先週の土曜日は、小牧騎手の目の前で加矢太騎手が6勝目を決めました。そして翌日にも勝利を積み上げ、ついに障害リーディングトップに! 快進撃を続ける息子を前に、はたして父の胸中とは!?

そのほか、先週のレース回顧、ユーザーからの質問など、今回も盛りだくさんの『太論』。タイトルホルダーの競走中止についても、ジョッキーの本音を明かしてくれました。

(取材・文=不破由妃子)

加矢太騎手が7勝目「ケガさえせんかったら、リーディング争いできる」


──先週は、加矢太さんが土日で2勝。土曜日は同じ新潟にいて、初めてバレットのひかりさんと揃って加矢太さんの勝利を目の前で見届けたそうですね (5月6日・新潟4R・障害4歳上未勝利・ハンディーズピーク)。

小牧 そうそう。1着のところで、初めて3人が揃ったわ。なんとも言えん気持ちになった。
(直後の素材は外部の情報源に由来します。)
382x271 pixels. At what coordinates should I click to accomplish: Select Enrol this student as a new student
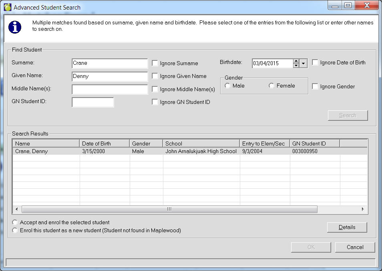point(15,230)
──応援にも、いつも以上に力が入ったのではないですか?

小牧 うん。ちょっと危なかったからね、飛びが。検量室でヒヤヒヤしながら見てたわ。

──初障害の馬でしたからね。で、加矢太さんは、翌日の新潟4R (障害4歳上未勝利・ショウナンバルディ)も勝って。これが今年7勝目で、ついに障害リーディングのトップに立ちました。

小牧 障害で土日勝利なんて、ただでさえなかなかないことやし、しかも7勝目やからね。レースを見ていても、上手いこといってるのがわかるし、いい感じや。あとはケガをせんようにね。ケガさえせんかったら、リーディング争いはできるでしょう。

太論

▲5/7(日)新潟4Rをショウナンバルディとのコンビで勝利した加矢太騎手 (撮影:小金井邦祥)


──では、先週のレース回顧を。

小牧 こっちは上手いこといかんねぇ。もうひとつ…。

──土曜日のキャロリン(5月6日新潟6R・3歳未勝利・芝1200m12着)は、道中の行きっぷりはよく見えたんですけどね。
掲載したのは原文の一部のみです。